WHAT IS NEEDED: I'd like the number of lines in the material below that include the word "legend", written with no other text.

DATA FOR REVIEW:
*** Block opens ***
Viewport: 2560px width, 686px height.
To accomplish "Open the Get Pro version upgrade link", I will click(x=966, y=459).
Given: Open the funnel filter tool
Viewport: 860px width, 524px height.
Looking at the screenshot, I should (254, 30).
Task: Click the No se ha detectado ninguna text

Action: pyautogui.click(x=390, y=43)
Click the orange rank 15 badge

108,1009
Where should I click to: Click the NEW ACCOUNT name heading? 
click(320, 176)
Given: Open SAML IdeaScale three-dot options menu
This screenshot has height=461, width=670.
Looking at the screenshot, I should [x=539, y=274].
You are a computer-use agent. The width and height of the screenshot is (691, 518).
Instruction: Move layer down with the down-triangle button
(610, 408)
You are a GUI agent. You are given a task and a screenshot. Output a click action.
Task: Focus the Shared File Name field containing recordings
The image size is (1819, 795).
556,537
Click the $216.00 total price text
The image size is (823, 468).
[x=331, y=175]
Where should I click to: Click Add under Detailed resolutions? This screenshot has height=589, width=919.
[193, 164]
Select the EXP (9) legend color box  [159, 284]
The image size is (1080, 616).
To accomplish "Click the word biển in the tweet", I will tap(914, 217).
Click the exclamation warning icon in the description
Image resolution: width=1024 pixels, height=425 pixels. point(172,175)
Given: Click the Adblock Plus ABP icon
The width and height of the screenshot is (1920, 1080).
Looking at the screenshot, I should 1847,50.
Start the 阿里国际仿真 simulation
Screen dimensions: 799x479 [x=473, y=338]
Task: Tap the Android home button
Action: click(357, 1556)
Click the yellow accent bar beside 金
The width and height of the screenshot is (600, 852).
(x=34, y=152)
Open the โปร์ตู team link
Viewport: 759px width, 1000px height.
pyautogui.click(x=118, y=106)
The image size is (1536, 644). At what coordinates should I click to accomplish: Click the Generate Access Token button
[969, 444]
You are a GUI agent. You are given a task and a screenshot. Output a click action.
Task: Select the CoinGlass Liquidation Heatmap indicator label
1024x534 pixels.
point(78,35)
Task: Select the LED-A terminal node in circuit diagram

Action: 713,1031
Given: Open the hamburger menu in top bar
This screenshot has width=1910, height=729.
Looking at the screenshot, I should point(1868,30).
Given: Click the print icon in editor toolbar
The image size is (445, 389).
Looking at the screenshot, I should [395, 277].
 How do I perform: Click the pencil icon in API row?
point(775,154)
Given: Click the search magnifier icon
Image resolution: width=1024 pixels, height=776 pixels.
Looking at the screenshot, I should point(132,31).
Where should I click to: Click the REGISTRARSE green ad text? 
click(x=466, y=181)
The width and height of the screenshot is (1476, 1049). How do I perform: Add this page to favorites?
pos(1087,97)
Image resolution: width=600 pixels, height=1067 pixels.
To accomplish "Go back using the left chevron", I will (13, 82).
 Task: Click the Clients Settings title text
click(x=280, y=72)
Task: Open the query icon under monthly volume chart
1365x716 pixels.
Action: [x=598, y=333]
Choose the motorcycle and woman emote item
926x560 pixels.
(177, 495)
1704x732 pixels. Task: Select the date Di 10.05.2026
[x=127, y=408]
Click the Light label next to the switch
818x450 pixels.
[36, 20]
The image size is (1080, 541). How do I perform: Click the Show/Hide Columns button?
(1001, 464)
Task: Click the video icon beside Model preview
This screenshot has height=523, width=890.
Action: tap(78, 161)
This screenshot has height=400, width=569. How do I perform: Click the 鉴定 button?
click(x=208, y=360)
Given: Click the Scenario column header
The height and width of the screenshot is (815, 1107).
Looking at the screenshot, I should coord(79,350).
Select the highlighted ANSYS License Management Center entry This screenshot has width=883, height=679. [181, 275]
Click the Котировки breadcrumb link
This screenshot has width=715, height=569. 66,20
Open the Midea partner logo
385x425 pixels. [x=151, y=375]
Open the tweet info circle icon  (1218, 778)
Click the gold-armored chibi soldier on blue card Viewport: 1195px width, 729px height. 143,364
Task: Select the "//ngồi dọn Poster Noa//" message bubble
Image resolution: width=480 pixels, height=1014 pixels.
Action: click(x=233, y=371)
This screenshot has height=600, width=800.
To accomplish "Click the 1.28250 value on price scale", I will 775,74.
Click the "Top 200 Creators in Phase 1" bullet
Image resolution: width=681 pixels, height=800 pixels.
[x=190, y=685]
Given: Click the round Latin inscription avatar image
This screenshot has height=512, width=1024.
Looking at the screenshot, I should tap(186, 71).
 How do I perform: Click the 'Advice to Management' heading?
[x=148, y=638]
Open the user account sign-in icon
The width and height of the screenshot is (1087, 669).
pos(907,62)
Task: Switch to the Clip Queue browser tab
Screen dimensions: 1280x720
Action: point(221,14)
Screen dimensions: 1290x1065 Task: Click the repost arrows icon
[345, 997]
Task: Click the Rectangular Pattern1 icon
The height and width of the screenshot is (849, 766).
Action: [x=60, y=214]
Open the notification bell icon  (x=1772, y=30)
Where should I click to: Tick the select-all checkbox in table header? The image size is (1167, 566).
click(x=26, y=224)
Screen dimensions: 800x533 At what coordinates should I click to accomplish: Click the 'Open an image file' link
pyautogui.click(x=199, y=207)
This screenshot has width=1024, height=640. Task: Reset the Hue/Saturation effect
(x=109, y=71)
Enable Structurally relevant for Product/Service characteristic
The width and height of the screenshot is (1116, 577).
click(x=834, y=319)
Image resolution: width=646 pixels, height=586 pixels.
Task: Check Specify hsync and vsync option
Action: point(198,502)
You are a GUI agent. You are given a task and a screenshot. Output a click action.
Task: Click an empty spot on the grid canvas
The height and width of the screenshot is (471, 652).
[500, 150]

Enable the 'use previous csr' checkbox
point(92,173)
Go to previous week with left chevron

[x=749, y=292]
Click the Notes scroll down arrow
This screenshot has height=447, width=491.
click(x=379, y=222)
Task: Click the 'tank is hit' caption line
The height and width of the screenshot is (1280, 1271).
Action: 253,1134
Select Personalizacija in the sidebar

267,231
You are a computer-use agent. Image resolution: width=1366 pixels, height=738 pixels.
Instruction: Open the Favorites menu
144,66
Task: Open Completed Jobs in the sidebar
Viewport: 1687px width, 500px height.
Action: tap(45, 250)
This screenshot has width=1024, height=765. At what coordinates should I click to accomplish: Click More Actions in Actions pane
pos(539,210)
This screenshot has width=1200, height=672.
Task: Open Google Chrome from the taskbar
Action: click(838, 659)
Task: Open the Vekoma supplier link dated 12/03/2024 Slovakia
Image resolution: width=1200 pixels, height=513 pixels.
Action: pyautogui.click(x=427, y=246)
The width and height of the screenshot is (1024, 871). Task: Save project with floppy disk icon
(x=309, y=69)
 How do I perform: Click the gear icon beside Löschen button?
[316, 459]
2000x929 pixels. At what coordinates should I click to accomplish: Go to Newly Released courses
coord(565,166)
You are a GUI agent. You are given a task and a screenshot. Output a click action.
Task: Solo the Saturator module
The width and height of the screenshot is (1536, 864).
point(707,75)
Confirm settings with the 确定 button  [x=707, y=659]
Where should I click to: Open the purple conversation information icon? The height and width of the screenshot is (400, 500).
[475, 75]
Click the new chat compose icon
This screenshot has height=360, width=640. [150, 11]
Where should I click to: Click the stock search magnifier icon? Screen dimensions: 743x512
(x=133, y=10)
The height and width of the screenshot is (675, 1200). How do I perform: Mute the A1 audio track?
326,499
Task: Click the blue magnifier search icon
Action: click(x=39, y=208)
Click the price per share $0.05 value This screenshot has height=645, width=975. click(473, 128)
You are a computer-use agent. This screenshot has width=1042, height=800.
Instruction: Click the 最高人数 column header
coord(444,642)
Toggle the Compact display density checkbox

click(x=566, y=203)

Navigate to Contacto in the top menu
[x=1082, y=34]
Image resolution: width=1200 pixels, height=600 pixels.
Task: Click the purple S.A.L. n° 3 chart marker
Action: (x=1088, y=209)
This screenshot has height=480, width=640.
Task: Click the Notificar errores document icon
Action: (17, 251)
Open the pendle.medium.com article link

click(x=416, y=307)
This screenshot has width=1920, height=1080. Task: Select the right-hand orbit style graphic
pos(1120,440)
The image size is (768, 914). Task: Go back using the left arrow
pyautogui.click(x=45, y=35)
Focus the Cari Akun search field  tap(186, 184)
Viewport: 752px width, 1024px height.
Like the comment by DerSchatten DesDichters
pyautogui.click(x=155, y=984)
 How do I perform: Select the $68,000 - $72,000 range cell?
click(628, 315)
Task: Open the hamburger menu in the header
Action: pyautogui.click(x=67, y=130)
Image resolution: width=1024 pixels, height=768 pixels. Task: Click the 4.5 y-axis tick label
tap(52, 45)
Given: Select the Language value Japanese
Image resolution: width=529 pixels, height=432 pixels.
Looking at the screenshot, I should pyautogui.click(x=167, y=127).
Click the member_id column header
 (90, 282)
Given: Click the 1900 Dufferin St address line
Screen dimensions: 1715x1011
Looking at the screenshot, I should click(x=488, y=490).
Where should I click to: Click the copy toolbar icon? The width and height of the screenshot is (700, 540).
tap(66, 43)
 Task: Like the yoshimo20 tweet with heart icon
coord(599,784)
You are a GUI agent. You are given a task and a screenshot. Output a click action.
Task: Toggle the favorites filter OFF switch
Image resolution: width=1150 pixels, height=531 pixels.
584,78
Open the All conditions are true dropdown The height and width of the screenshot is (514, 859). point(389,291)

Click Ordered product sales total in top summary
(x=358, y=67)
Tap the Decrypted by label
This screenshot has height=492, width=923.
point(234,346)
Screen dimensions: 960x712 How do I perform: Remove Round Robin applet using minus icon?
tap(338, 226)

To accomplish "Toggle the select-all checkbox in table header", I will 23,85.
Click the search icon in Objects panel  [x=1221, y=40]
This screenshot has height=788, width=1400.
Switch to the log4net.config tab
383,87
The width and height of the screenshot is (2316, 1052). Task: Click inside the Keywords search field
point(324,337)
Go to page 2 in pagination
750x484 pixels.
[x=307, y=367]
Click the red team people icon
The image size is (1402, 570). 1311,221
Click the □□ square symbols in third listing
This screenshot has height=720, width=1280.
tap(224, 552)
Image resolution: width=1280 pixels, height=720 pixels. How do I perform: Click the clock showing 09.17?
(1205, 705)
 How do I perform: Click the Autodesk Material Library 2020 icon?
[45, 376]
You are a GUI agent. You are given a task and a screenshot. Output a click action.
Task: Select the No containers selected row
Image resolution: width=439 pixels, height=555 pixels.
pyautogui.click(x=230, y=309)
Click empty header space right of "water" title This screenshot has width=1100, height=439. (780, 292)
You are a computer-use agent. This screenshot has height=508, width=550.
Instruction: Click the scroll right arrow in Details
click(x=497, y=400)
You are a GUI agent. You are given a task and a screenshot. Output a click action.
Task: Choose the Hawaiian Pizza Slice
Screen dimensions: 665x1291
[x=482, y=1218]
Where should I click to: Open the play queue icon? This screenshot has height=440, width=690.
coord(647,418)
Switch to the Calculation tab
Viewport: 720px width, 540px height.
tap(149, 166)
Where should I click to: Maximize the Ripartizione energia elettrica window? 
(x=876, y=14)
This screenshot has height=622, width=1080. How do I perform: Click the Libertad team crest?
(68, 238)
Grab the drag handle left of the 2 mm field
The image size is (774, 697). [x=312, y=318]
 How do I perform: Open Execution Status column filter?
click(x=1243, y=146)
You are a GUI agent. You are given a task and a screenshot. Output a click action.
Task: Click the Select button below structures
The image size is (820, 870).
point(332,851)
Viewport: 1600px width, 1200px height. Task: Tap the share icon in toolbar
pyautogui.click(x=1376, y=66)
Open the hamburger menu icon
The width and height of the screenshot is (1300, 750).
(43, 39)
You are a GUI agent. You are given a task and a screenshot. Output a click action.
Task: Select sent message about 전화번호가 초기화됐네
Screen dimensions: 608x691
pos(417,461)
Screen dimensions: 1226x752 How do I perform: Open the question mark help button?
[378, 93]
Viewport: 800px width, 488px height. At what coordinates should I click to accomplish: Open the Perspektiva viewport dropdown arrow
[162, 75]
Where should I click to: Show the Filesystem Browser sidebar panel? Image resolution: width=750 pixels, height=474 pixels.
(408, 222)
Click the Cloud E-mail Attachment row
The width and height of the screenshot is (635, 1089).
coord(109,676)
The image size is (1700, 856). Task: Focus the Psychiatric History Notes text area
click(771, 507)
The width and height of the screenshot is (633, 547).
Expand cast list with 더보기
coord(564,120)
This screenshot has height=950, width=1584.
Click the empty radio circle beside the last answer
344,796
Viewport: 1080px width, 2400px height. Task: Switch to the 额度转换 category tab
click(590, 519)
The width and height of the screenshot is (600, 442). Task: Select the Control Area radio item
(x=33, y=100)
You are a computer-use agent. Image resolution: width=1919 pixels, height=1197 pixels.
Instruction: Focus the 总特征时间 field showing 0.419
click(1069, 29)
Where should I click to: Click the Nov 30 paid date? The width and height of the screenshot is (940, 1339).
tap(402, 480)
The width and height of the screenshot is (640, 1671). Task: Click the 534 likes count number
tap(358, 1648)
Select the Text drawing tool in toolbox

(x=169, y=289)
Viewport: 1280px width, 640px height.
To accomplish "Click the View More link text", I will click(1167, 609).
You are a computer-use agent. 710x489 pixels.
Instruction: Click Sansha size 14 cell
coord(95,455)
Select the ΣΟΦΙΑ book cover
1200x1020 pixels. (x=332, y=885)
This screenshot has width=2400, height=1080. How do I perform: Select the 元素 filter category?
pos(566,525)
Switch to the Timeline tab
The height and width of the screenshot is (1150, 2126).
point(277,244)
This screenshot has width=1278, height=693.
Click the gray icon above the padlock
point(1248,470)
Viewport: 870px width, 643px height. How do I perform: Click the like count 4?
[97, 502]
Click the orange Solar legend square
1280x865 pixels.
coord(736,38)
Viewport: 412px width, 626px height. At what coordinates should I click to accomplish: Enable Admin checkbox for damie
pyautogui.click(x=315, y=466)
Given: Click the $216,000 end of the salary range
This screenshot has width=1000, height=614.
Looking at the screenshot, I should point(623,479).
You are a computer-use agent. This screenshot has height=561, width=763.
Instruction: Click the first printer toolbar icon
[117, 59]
*** Block closes ***
TASK SOLUTION: 2